A Review of Catchafire.org
Vis-a-vis a conversation with Hilary Mason and Chris Wiggins, Jake Hofman pointed me towards Catchafire.org. Ever since getting involved in the nonprofit technology sector, I’ve been curious about skilled volunteering, and somewhat fascinated by the lack of attention paid to it. Catchafire wants to make it easier for people to participate as effective skills-based volunteers.
Unfortunately, I see a similarities with Smart Volunteer, an older organization that never quite…caught the fire, as it were. The founding stories of these two organizations are almost identical. Replace Rachel with Dan (and others), “investment banker” with “management consultant,” and hauling lumber with painting (schools in both cases!) and you have it.
Both organizations are/were trying to create their own communities of nonprofits and volunteers, rather than piggyback on the far larger communities which already exist. I think this is a critical mistake on Catchafire’s part, because so much energy, luck, and extra effort is needed to build and sustain such a community of users. I was very impressed that they had already build a LinkedIn connector, but I think their service could fly farther, faster as a LinkedIn, Twitter, or Facebook app.
Even aside from massive general purpose social networks, there are many sites that already have an existing large community of users and nonprofits: VolunteerMatch, Idealist.org, Everywun, Causes, All For Good, Social Actions, OpenAction.org, etc. Also, don’t forget the 20-30 software suites that nonprofits already use for volunteer management.

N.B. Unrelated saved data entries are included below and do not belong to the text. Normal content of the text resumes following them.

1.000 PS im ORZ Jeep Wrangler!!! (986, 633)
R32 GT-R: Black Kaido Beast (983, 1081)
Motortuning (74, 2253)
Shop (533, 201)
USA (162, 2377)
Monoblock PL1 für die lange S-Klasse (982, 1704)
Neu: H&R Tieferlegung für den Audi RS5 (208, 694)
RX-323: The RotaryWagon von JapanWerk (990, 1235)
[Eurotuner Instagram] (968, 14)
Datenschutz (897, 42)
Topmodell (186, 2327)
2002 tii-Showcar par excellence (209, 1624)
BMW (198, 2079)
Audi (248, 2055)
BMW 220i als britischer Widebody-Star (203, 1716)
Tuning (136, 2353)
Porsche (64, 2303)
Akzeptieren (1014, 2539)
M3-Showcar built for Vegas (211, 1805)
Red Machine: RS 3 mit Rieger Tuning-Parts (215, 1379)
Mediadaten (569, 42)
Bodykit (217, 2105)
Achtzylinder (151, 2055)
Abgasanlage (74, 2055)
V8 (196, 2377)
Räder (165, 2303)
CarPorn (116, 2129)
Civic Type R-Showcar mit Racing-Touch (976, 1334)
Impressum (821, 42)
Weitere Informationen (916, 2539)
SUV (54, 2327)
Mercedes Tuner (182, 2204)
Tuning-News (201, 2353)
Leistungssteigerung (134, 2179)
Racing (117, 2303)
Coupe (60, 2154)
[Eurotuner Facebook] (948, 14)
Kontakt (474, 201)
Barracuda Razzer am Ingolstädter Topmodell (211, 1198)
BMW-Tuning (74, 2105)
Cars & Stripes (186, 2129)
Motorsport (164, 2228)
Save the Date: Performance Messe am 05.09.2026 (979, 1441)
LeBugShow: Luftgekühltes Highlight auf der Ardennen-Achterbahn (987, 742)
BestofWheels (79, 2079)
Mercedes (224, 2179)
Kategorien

I think that strategically, rather than trying to directly serve the public, Catchafire and similar startups should build tools that could be licensed or sold to these other companies. This way they could concentrate on solving the tough, general problems that all these sites face – but don’t have the bandwidth or focus to solve for themselves. One of the VolunteerMatch conferencegoers I know said he had yet to hear of such a pitch – someone designing tools & technology with VolunteerMatch as a customer rather than competitor.
I also don’t think either organization has made much progress into the difficult human resources issues of skilled volunteering. Extracting, tracking, annotating, searching, and matching skills is an incredibly difficult problem. Just ask the swollen HR departments at large companies and nonprofits – finding the right person for a job is time intensive, highly domain specific, and frequently prone to costly, inefficient error.
I also think that the projects already populating Catchafire may miss the mark with the general public. They seemed to general and abstract to me at first, and I think the listed projects are too heavily oriented towards capacity building – press releases, donation engine and website support. Perhaps people who want to start volunteering want to serve the mission, rather than serving the organization? I don’t have any articles to cite here, but I’m starting to look for them.
The Catchafire.org site is pretty, but would do well to borrow Kiva’s emphasis on images and tangible, unique stories from the end beneficiaries – third world entrepreneurs in Kiva’s case. Photos and stories pull harder on the heart strings than and motivate people to take action. Again, I lack proven references, but it’s definitely worth an A/B test to see if Catchafire’s conversion rate increases.
Remember, this post is based on a cursory examination of the site and I have not used it heavily as either a volunteer or a nonprofit/NGO. Am I missing the point and trying to shove Catchafire into the wrong pidgeonhole?
Update: I actually spoke with Rachel Chong of Catch A Fire and she explained a little more about their concept and what sets them apart. Their model does commit significant resources to both the task specification and personalized matching aspects of skilled volunteering, and she stressed that charging for the service requires that nonprofits have some ‘skin in the game’ – another choice that sets them apart. I think the more people who are using their skills and resources to enable more skilled volunteers, the better, but I remain unconvinced that this is a scalable model. Nobody has come up with an algorithm for skilled volunteering yet, and it’s just plain hard to scale a services business. So, in other words….we’ll see what happens! Lucky for Rachel, I’m wrong most of the time.